Next Mars Mission: Private Company Steps Up for NASA

MarsSat Jun 20 2026
A fresh deal between NASA and a private space company will send a new weather scout to Mars in 2028. Unlike past missions that NASA ran entirely on its own, this time the agency is handing much of the design and construction work to Relativity Space, a California firm better known for 3D-printing rocket parts. The probe will carry a set of four sensors called Aeolus, named after the Greek wind god, to watch the planet’s dust storms, clouds, winds, and temperatures every day. NASA isn’t just outsourcing for convenience. The agency wants to spend more of its budget on breakthrough science rather than routine satellite building.
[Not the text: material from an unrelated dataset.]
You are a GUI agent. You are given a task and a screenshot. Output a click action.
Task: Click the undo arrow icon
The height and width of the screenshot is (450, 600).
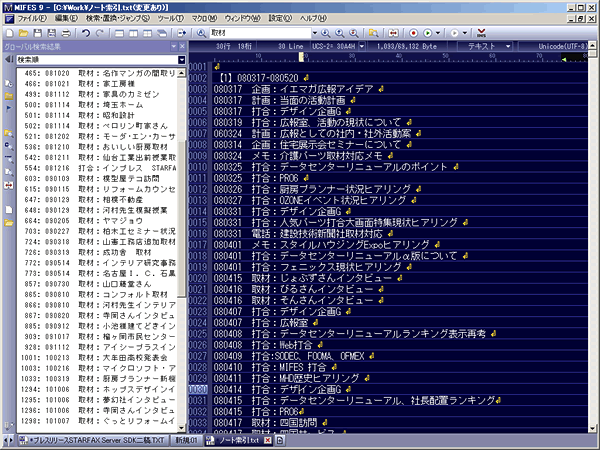pyautogui.click(x=87, y=33)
By teaming with companies that specialize in rapid, low-cost manufacturing, NASA hopes to squeeze more data out of each mission and get those findings into researchers’ hands sooner. Faster climate snapshots could help planners figure out where future robots—or even astronauts—might safely land and survive.
The science package itself is a mini-observatory. One sensor keeps an eye on winds and ozone up to 37 miles high. Another slices the air into vertical layers to track temperature and dust. A third snaps pictures of clouds and dust storms across the whole planet every day. The last sensor watches how sunlight warms the ground and how that warmth later escapes back into the atmosphere. Together they should give Mars meteorologists the clearest daily weather report yet. Engineers at NASA’s Ames lab will build the instruments, then bolt them onto Relativity’s rocket for checkout before launch. If all goes well, the stack will leave Earth in 2028 and orbit Mars for at least one Martian year—about 1. 8 Earth years—collecting data. That may sound short, but many NASA orbiters have outlived their original schedules by a decade or more. The MAVEN spacecraft, for instance, worked more than ten years past its one-year warranty before a glitch finally ended its mission. Right now only two NASA satellites still circle Mars: Mars Odyssey, launched in 2001, and the Mars Reconnaissance Orbiter, which arrived in 2006. Both are long past their sell-by dates yet keep working. The new Aeolus mission could follow the same pattern—cheaper to build, quicker to launch, and built to last.